Halloween is rapidly approaching, and with it the potential for this scenario: mid-afternoon on Oct. 29 you remember with dawning horror the costume party you’ve agreed to attend that evening. Having put zero thought into what to wear, you consider and reject the notion of spending hundreds of dollars on whatever scraps remain at major retail outlets. While eyeing your bed sheets with vague ideas of Casper the Friendly Ghost, you wonder about just staying home.
Have no fear, costume procrastinator – thrift stores have got you covered, offering lower prices, greater diversity and more inventory that can be modified or turned into part of a costume. And having LOTS of fantastic inventory at the last minute leads the key advantages:
No running out of inventory. Because many thrift stores receive and store random Halloween-friendly donations year-round, finding resources for an original costume is just as good the day before Halloween as it would be three weeks earlier. “Because donations are mixed and unique, we end up pulling out boxes of amazing attire every day through Halloween,” said Georgeann Johnson, South Hill Goodwill store manager and head of Goodwill’s Costume Expert training. “It’s like a shuffled deck of cards: You can get the face cards at any point!”

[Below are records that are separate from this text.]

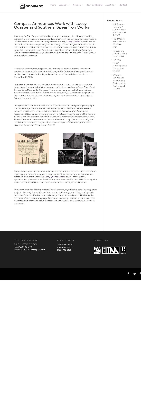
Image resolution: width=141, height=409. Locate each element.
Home (53, 5)
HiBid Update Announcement (119, 42)
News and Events (94, 5)
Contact (123, 5)
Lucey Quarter (73, 42)
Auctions (63, 5)
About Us (109, 5)
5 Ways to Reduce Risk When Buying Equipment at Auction (119, 80)
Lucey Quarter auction (55, 177)
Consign (77, 5)
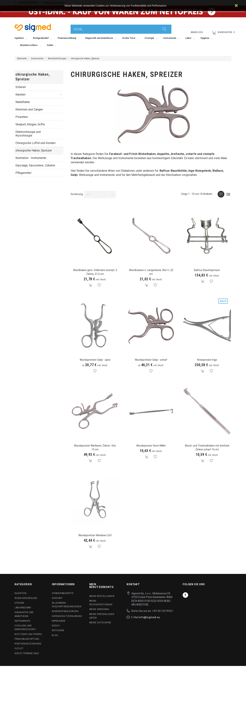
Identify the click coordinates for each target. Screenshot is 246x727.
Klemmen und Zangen (29, 109)
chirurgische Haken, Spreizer (33, 150)
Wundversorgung (26, 598)
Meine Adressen (99, 609)
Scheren (20, 87)
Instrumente (37, 58)
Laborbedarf (23, 607)
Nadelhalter (22, 102)
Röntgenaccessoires (28, 643)
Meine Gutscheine (100, 622)
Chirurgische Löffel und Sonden (35, 143)
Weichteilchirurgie (57, 58)
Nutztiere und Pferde (28, 634)
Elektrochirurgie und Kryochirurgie (28, 133)
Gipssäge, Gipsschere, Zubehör (35, 165)
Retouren (58, 630)
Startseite (22, 58)
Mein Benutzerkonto (101, 585)
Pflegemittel (23, 173)
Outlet (19, 648)
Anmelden (197, 32)
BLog (55, 635)
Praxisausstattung (27, 639)
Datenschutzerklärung (67, 616)
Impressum (58, 621)
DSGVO (56, 625)
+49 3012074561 (163, 610)
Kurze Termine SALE (27, 653)
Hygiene (19, 603)
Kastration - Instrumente (30, 158)
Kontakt (57, 598)
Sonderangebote (63, 593)
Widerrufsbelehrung (65, 611)
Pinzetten (21, 117)
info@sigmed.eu (149, 617)
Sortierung (77, 194)
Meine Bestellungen (101, 596)
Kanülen (20, 94)
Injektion (20, 593)
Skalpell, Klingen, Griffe (30, 124)
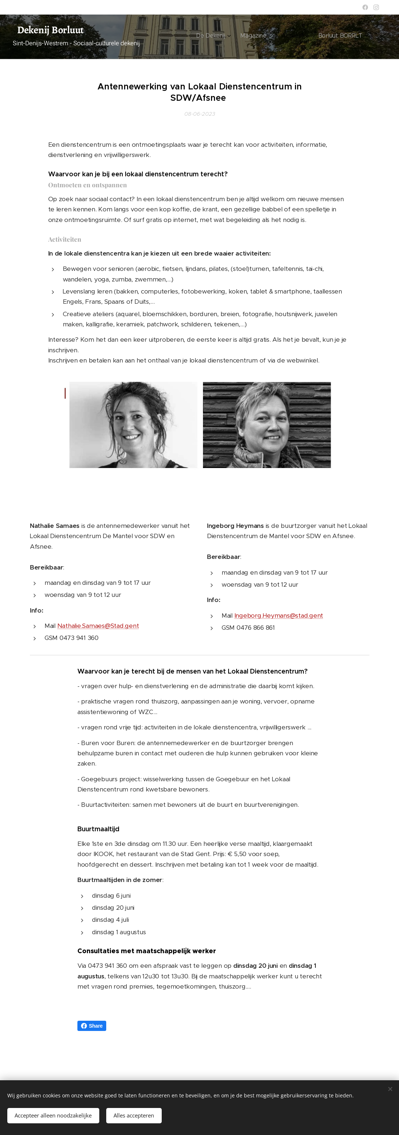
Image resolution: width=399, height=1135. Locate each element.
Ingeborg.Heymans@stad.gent (278, 615)
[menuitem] (301, 37)
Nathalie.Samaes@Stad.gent (98, 626)
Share (92, 1026)
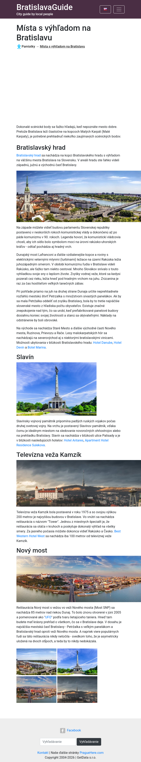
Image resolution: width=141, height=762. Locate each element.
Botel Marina (37, 347)
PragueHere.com (92, 753)
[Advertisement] (69, 87)
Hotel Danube (102, 343)
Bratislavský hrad (28, 155)
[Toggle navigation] (119, 9)
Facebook (70, 730)
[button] (36, 662)
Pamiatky (28, 46)
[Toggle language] (105, 9)
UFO (48, 617)
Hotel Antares (73, 440)
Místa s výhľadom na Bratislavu (62, 46)
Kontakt (42, 753)
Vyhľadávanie (88, 742)
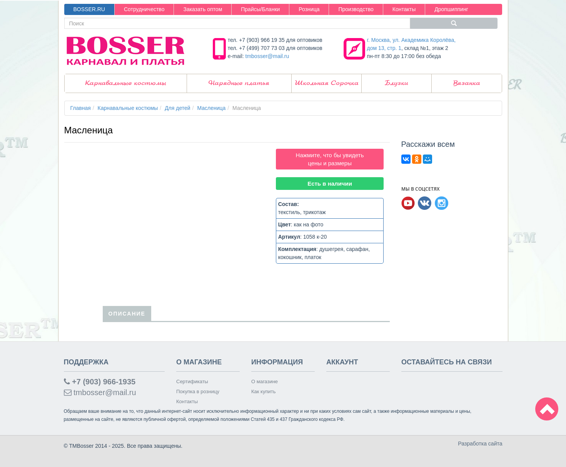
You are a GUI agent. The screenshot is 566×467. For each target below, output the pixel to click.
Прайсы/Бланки (260, 9)
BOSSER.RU (89, 9)
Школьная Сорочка (327, 83)
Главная (80, 108)
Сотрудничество (144, 9)
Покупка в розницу (197, 391)
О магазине (264, 381)
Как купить (263, 391)
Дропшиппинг (451, 9)
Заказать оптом (202, 9)
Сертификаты (192, 381)
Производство (355, 9)
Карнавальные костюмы (125, 83)
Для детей (177, 108)
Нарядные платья (239, 83)
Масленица (211, 108)
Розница (309, 9)
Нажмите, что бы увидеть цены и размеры (330, 159)
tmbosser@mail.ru (267, 56)
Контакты (404, 9)
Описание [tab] (127, 313)
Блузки (396, 83)
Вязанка (466, 83)
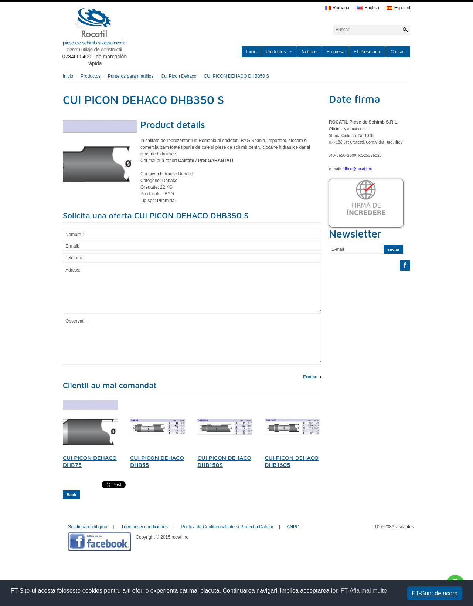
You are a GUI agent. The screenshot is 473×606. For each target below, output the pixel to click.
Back (71, 494)
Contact (398, 51)
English (368, 8)
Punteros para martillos (130, 76)
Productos (276, 51)
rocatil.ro (131, 39)
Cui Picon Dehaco (178, 76)
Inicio (251, 51)
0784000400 (76, 57)
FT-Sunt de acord (435, 593)
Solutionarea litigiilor (88, 526)
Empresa (335, 51)
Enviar (310, 377)
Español (398, 8)
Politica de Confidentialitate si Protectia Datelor (227, 526)
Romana (337, 8)
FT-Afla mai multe (364, 591)
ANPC (293, 526)
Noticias (309, 51)
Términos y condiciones (144, 526)
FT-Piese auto (367, 51)
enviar (393, 249)
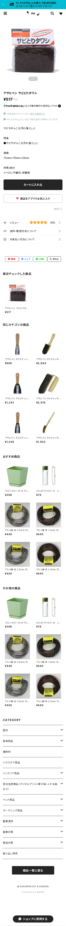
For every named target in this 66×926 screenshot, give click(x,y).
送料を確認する (37, 113)
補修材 (7, 751)
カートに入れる (33, 185)
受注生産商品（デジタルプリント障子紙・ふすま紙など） (30, 786)
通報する (58, 209)
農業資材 (8, 821)
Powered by (33, 892)
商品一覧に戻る (33, 870)
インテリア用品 (11, 773)
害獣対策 (8, 831)
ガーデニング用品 (13, 810)
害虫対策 (8, 842)
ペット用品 (9, 799)
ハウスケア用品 (11, 762)
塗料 (5, 730)
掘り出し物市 (10, 853)
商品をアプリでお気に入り (33, 198)
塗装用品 (8, 740)
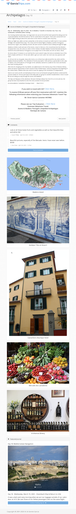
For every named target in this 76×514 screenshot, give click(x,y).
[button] (12, 468)
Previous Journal (14, 118)
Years (14, 22)
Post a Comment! (38, 150)
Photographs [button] (44, 10)
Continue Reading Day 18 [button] (38, 503)
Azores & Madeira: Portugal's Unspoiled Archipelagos (38, 22)
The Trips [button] (32, 10)
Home (9, 22)
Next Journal (63, 118)
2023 (19, 22)
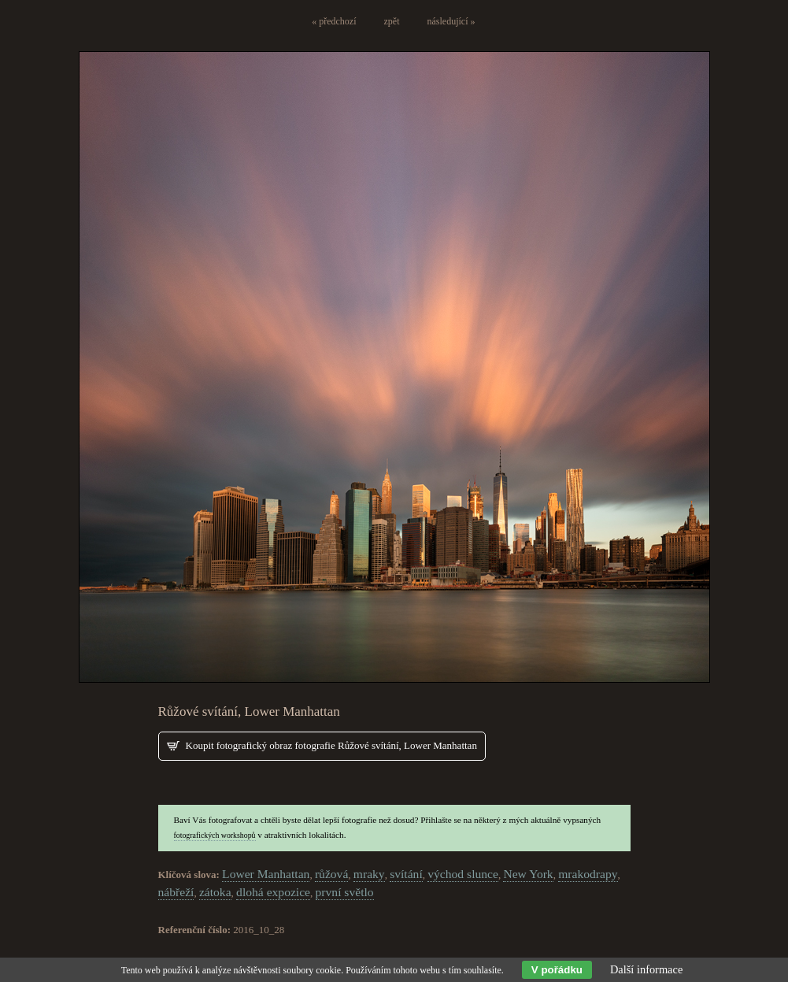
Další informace (646, 969)
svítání (406, 873)
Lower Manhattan (265, 873)
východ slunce (462, 873)
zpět (392, 21)
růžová (331, 873)
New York (528, 873)
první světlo (345, 892)
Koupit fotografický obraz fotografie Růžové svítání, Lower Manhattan (331, 745)
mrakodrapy (587, 873)
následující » (451, 21)
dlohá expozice (273, 892)
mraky (369, 873)
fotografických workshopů (215, 835)
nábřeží (176, 892)
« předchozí (334, 21)
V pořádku (557, 970)
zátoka (215, 892)
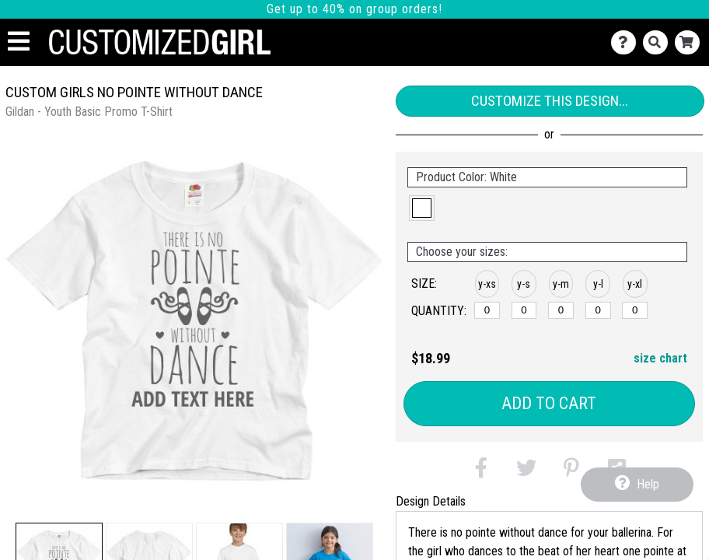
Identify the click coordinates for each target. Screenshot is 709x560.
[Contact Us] (627, 42)
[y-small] (524, 310)
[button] (422, 208)
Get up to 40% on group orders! (354, 9)
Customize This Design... (549, 101)
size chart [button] (660, 358)
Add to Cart (548, 403)
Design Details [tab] (431, 501)
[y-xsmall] (487, 310)
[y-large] (598, 310)
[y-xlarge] (635, 310)
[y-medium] (561, 310)
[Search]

50+ years of style = multiple retro options. Donations span more than five decades of random attire, meaning that anyone with a drop of imagination can put together a retro costume with little effort. Check out an older movie or go online for inspiration.
Creativity rules. Check Pinterest for fun thrift-inspired ideas that require a minimum of materials, such as painter Bob Ross (fake beard, fluffy wig, blue shirt, easel), Minions (overalls, yellow shirts, headlamps) or Rosie the Riveter (headscarf, coveralls, bicep curl).
Lower costs. According to the National Retail Federation, Halloween spending is expected to reach $9 billion in 2018, with consumers spending an average of $86.79. Thrift stores offer more variety at lower prices, allowing shoppers to save their dollars for the next major holiday (think December).
ABOUT BAD TASTE ATTIRE
A caveat: one danger of shopping for Halloween in a last minute rush can be failing to consider when a costume may be offensive or in bad taste. Johnson warns of a few things to watch out for:
Culture is not a costume. If you’re thinking of wearing a faith-based, ethnic or culturally inspired outfit, imagine yourself in a room entirely populated by people who are of that ethnicity, culture or religion. Consider how you would look through their eyes.
Sexy or sexist? By now, every possible profession and pastime has inspired a “sexy” version. These include “sexy food taco,” “sexy Charlie Brown” and “sexy Twizzler package.” If sexy is your goal, try aiming for something that doesn’t require subverting professions or beloved children’s book characters, i.e. Sexy Winnie-the-Pooh. (Yes, that’s a thing.)
The wrong side of history. Some historically based costumes will never be in good taste no matter how much time has passed. These include Anne Frank outfits (re-branded with a different name after consumer backlash) and references to both near and distant tragedies. The same goes for dressing up as members of hate groups. Not a good look on anyone!
Excessively violent or obscene outfits. If the effect you’re going for is a bomb going off in a quiet room, significant amounts of fake blood and dangling or exaggerated body parts are probably just fine. Otherwise, you may find yourself banished to the dungeon.
With these tips in mind, be creative, get out there and enjoy your Halloween – even if it’s at the last minute!